They did publish the specs, it's open source. BTW, Nvidia's acquisition of ARM means that it will be selling CPUs.
P.P.S., the driver runs on the host, so your proposed alternative doesn't address the point you think you're making.
Nvidia buying ARM is not a good news for me. The same way I don't like them making software, I also don't like them selling CPUs or seafood. They are good at GPUs and that's OK.
The drivers are usually running in the kernel space and do not involve much of interaction with users. Firmware, on the other side, is hardware-close software and can be gradually replaced by specific hardware continuous improvements without the user/software or the OS noticing.

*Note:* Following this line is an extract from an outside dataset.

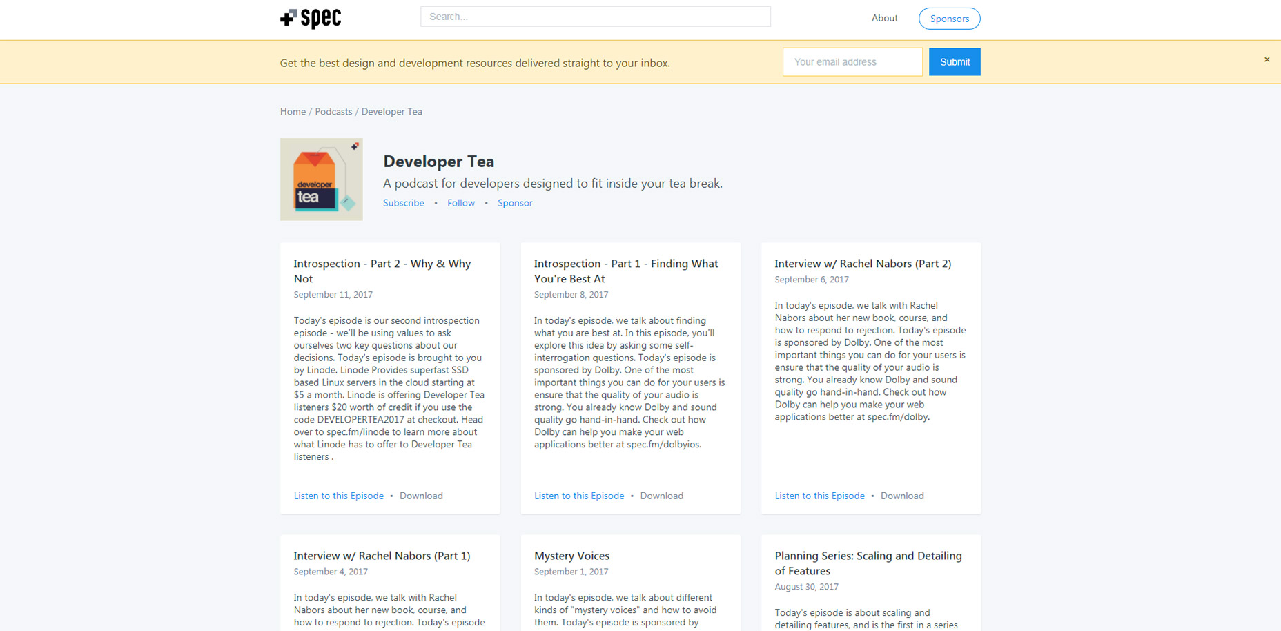
Task: Open the Developer Tea podcast artwork
Action: (x=321, y=179)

Raspberry Pi initially shipped with such a graphics stack, with the Arm side just being a communication driver in the kernel and an RPC stack in user-space.
It isn't a good idea (for numerous reasons, including security) and is even more closed in practice than what ships today.
+ RPC needed all the time... with its latency would tank the performance
It'd also be not tinkerable at all unlike what we have today, it's exactly advocating for the opposite of open.
Correct.
> Keeping the software part in firmware lets customer free to use any kind of OS.
Do you mean firmware, or firmware and driver?
You can't do everything in firmware.
> Using host cpu and memory is bad design IMHO.
How do you propose that you program the GPU then?
The CPU has to interact with the GPU. Some software has to manage that interaction.
That said, we are not talking about either a driver or firmware. This is a part of our toolchain. It is a library that you use when writing a heterogeneous program.